[THE TASK]:
Everything from the line that contains "Task: Show Packets in the timeline graph" through the last line below should be transcribed exactly, except the pictures.

[DATA IN THIS EXERCISE]:
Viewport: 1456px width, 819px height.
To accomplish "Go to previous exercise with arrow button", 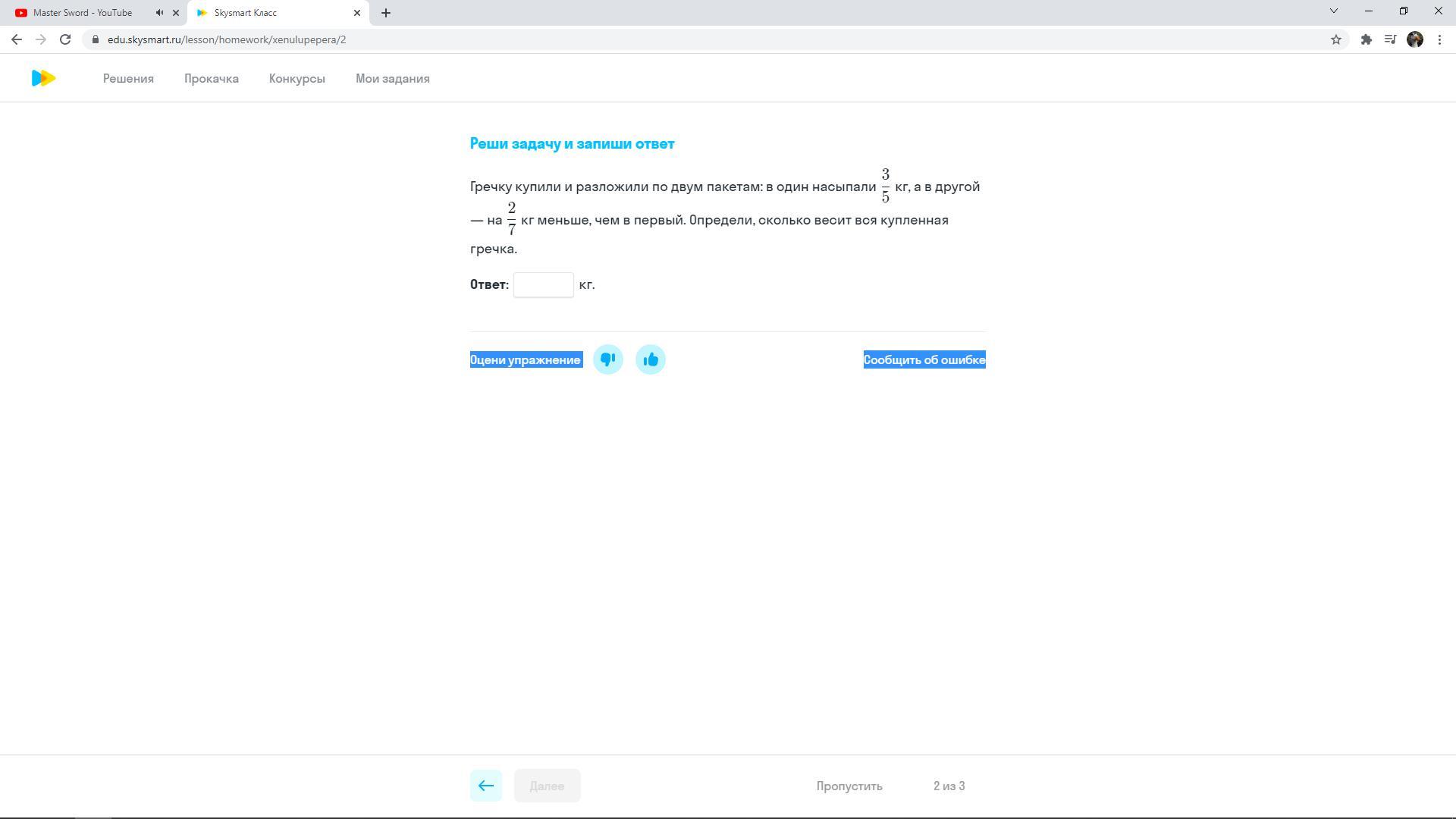I will [485, 786].
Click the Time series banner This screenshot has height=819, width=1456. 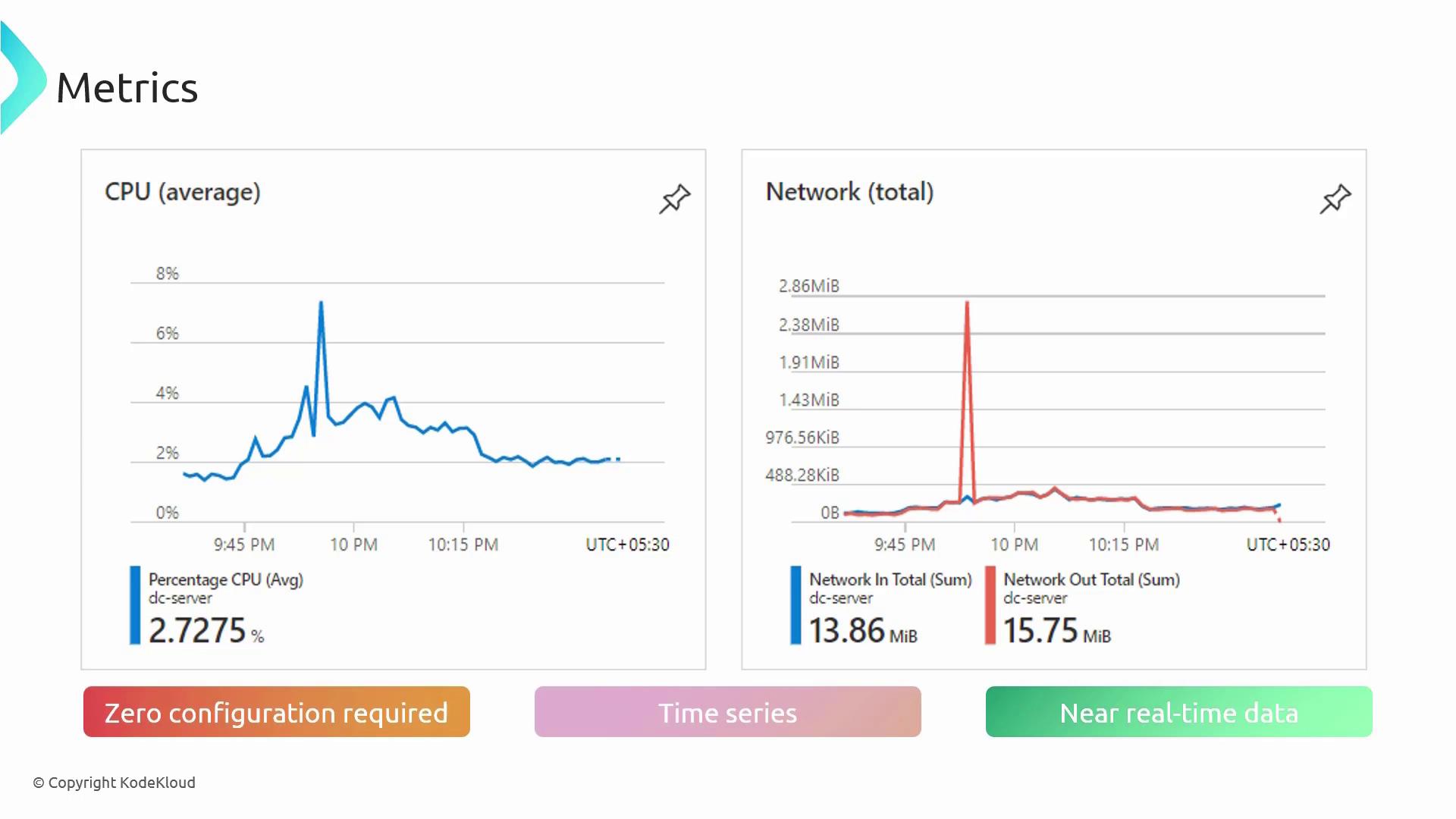click(x=728, y=712)
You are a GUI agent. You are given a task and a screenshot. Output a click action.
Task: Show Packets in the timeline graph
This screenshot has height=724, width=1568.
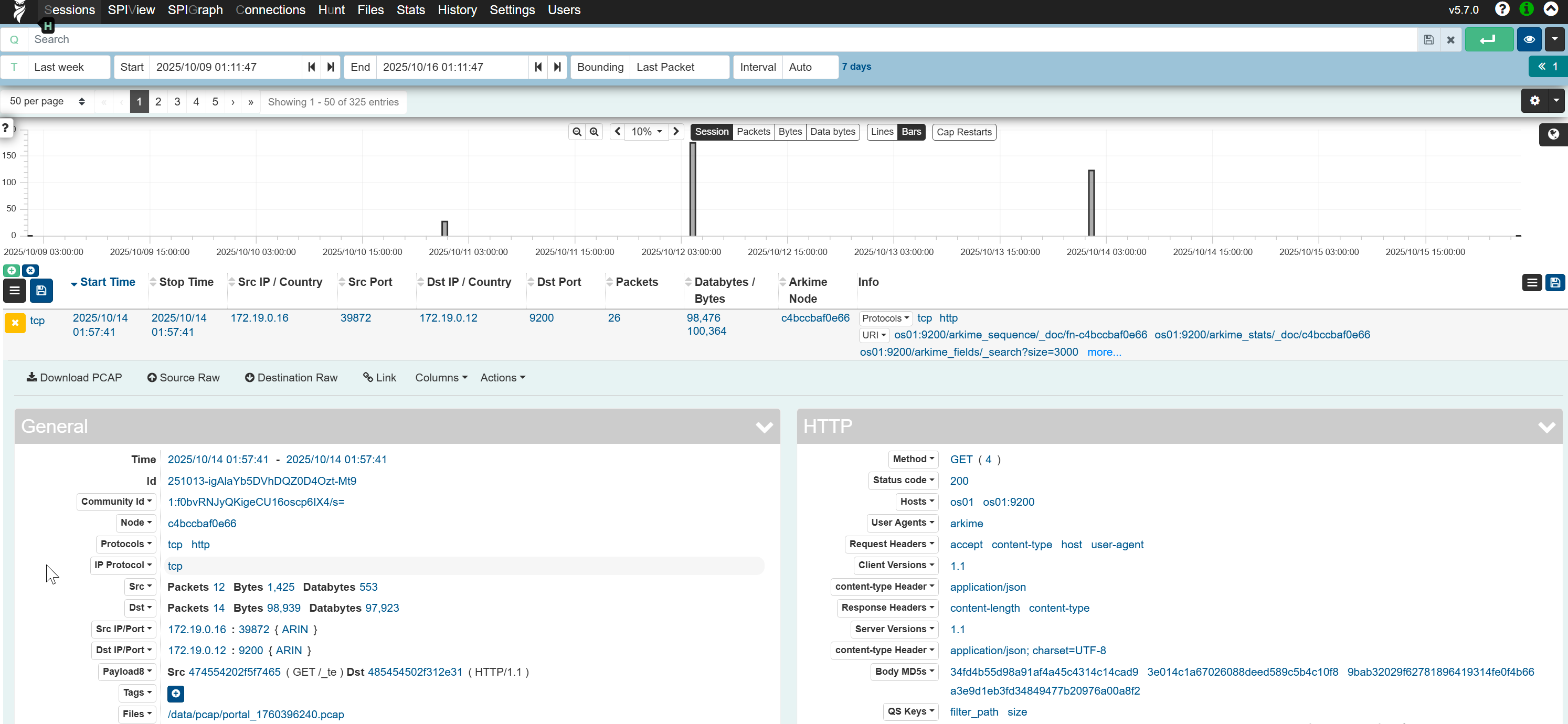(x=754, y=131)
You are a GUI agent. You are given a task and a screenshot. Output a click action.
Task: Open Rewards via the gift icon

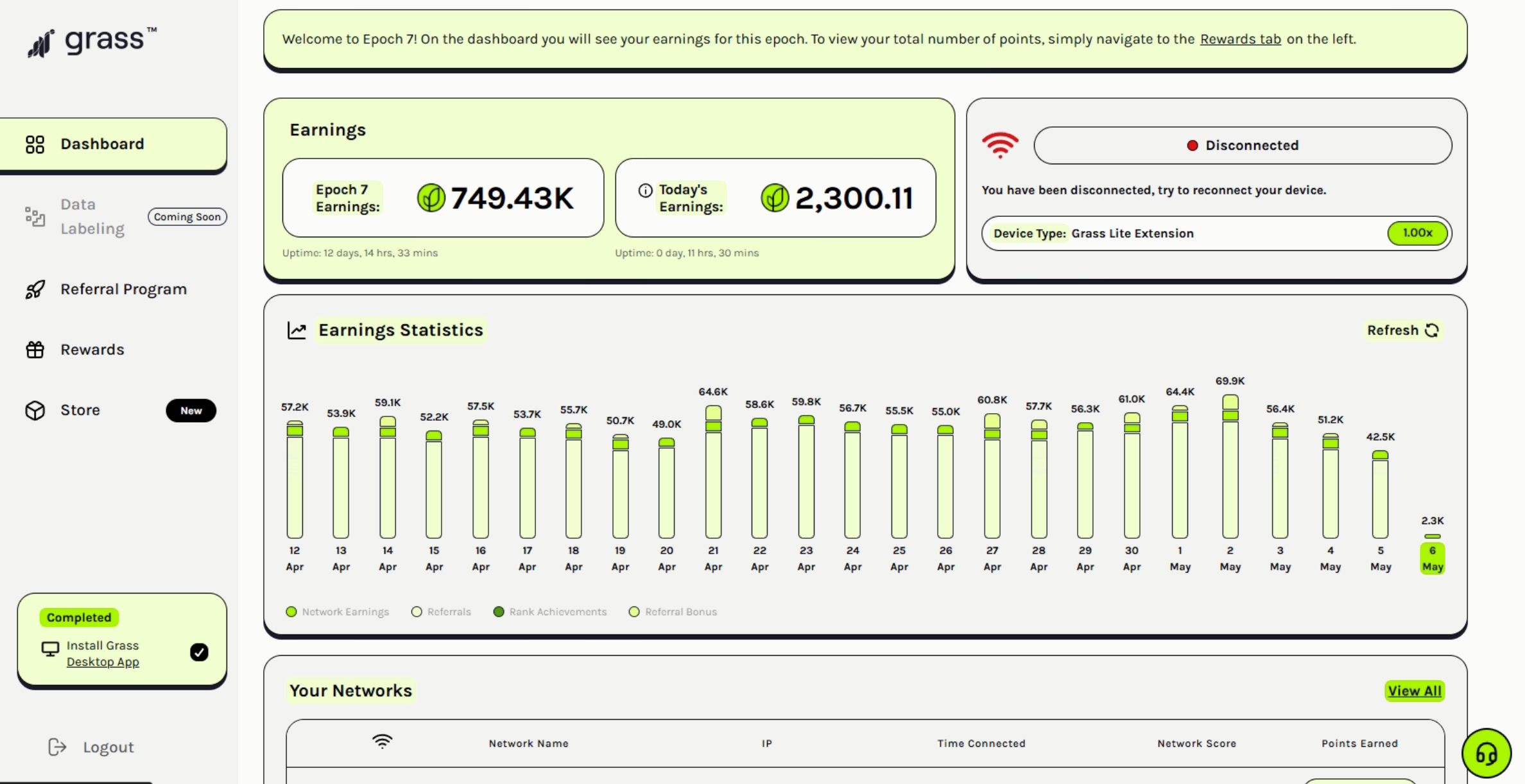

[WRITTEN SOLUTION]:
Task: Show Packets in the timeline graph
This screenshot has height=724, width=1568.
(x=754, y=131)
You are a GUI agent. You are given a task and a screenshot. Output a click action.
Task: Open Rewards via the gift icon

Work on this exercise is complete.